En salle pour porter le savoir-faire insulaire, en cuisine pour faire ses gammes au piano, en sommellerie pour prendre de la bouteille, une centaine d’apprentis vont investir le palais des congrès

Corse-Matin – Anne-C. Chabanon

À l’étage du toit-terrasse envahi par la poussière et les rumeurs de la ville basse enroulée autour du palais des congrès, des ouvriers mettent la touche finale à l’École hôtelière méditerranéenne, un lieu entièrement dédié à la filière de l’hôtellerie-restauration. Un dossier serpent de mer qui a cent fois rendu son tablier avant de trouver, enfin, sa raison d’être.

À la clé, une opération ficelée – d’un coût de 2 M€, financement CCI, CdC, État, Capa – et une mise au pot des compétences consulaires (chambres de commerce et de métiers) sous l’égide de la plateforme de formation Amparà Méditerranée qui aura en charge la gestion de l’établissement.

La première promotion, une centaine d’apprentis, fera sa rentrée le 3 novembre prochain.

« Les acteurs économiques du secteur guettent cet outil pédagogique depuis des décennies, rappelle Pascal Agostini, directeur de l’enseignement-formation à la CCI de Corse et en charge du projet. Nous y sommes. »

Une journée portes ouvertes est prévue, aujourd’hui, de 10 heures à 17 heures, afin de présenter l’établissement, mettre en relation professionnels et élèves, voire attirer des jeunes qui ne sont pas encore inscrits.

En attendant, le plateau technique, d’environ 1 000 m2 prend forme tandis que les « salles de classes, neuf au total, sont quasiment fin prêtes », guide Stéphane Galavotti, le régisseur général du palais, qui entraîne dans les méandres d’un chantier dont « les travaux ont été menés en huit mois ».

Côté plateau technique, explique-t-il, en détaillant les éléments dont beaucoup sont encore sous cloche, empaquetés, « un bar a été conçu, ainsi qu’une cuisine dite de lancement, donnant directement sur la salle de restauration. Le plafond a également été abaissé de quelques centimètres pour adapter l’éclairage. »

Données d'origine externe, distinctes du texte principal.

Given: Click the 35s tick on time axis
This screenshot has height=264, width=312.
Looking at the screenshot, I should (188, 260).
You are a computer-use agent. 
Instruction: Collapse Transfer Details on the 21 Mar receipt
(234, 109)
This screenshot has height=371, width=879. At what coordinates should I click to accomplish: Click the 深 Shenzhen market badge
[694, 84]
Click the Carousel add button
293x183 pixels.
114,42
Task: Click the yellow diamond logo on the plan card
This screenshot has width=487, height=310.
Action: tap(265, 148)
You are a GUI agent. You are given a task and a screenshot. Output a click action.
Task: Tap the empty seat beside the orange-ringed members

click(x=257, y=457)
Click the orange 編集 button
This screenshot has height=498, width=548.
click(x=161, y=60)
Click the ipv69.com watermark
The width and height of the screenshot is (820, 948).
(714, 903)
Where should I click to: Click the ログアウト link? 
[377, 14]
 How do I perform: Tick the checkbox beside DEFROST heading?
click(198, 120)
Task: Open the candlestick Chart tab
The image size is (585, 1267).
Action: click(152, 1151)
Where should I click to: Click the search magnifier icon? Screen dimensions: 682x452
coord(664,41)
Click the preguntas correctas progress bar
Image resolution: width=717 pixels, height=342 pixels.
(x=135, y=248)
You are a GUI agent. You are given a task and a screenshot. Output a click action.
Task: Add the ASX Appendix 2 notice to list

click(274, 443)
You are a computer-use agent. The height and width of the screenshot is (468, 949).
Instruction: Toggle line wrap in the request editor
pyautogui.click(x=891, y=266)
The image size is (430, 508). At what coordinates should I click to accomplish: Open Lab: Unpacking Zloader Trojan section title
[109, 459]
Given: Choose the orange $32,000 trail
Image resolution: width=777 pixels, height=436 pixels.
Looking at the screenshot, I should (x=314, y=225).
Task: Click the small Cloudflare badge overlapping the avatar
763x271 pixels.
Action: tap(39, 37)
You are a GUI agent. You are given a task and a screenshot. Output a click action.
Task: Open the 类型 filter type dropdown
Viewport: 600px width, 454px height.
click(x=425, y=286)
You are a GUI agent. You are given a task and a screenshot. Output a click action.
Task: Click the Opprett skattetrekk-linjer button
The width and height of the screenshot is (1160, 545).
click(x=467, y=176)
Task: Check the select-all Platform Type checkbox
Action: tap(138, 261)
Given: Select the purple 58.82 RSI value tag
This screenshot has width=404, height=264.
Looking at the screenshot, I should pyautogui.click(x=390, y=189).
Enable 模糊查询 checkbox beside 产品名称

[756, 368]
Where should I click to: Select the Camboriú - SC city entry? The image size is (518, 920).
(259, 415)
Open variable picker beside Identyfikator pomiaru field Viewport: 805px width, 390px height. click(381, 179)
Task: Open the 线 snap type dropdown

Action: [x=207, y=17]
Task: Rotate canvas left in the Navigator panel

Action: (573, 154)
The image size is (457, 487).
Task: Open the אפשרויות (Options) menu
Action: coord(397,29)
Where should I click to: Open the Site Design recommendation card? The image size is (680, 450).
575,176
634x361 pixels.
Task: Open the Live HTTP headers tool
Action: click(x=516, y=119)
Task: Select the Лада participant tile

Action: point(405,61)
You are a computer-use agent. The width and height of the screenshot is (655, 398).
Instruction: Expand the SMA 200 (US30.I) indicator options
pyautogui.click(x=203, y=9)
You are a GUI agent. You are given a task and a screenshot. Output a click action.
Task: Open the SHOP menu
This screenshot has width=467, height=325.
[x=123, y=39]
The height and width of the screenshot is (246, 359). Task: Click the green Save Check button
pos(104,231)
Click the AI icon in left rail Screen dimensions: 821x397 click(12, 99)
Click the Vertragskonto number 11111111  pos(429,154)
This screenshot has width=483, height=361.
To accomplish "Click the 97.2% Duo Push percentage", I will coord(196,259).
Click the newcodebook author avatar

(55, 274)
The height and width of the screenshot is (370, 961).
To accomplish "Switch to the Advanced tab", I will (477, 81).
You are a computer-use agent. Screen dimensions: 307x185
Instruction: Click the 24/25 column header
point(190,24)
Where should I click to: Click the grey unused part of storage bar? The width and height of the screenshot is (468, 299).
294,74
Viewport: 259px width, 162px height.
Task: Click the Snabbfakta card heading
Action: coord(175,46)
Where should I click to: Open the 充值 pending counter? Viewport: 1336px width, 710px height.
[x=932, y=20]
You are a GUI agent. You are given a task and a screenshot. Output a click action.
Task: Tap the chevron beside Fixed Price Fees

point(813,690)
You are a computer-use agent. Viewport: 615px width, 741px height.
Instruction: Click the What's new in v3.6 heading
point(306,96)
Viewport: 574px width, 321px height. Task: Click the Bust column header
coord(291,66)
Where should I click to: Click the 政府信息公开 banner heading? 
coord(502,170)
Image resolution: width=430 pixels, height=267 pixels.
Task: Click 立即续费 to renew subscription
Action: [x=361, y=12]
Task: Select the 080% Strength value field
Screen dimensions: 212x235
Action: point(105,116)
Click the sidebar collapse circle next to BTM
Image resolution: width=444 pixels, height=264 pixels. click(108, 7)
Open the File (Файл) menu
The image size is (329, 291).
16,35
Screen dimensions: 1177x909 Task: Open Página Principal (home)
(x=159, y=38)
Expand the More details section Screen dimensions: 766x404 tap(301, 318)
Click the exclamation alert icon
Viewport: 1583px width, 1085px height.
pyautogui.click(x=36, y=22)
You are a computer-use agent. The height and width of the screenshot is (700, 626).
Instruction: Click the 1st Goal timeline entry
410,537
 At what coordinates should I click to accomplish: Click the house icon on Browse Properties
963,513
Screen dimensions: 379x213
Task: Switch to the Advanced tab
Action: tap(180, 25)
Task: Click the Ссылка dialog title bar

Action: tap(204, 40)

Côté sous-sol, cinq chambres froides sont installées avec un accès direct, par monte-charge. « Si, auparavant, tout était regroupé, chaque pièce a désormais une fonction précise », appuie Pascal Agostini.

Quatre formations seront dispensées – du CAP au bac + 3, l’école hôtelière intégrant à partir de 15 ans, après la troisième – cuisine, service, sommellerie et management hôtelier.

Objectif partagé, répondre aux besoins des entreprises locales dans une filière où les difficultés de recrutement sont prégnantes, en particulier en termes de personnel qualifié.

« L’idée, martèle le directeur de l’enseignement-formation à la CCI de Corse, est de générer des vocations avec un plateau technique d’exception, de manière à montrer la voie vers les métiers de l’hôtellerie et de la restauration. D’où les passerelles tissées avec l’Umih (Union des métiers et des industries de l’hôtellerie) et le Cercle des grandes maisons corses. »

Auxquelles s’ajouteront les collaborations prestigieuses de l’école de Savignac et de celle d’Avignon, en pointe dans le management hôtelier. L’originalité du projet tient, en outre, à l’étroite imbrication entre l’activité événementielle du palais – qui sera, quant à lui, livré à la mi-février 2026 – et le cursus des élèves pour optimiser leur savoir-faire au cœur d’un bâtiment où ils seront en prise directe avec la réalité du terrain. Y compris entre les murs.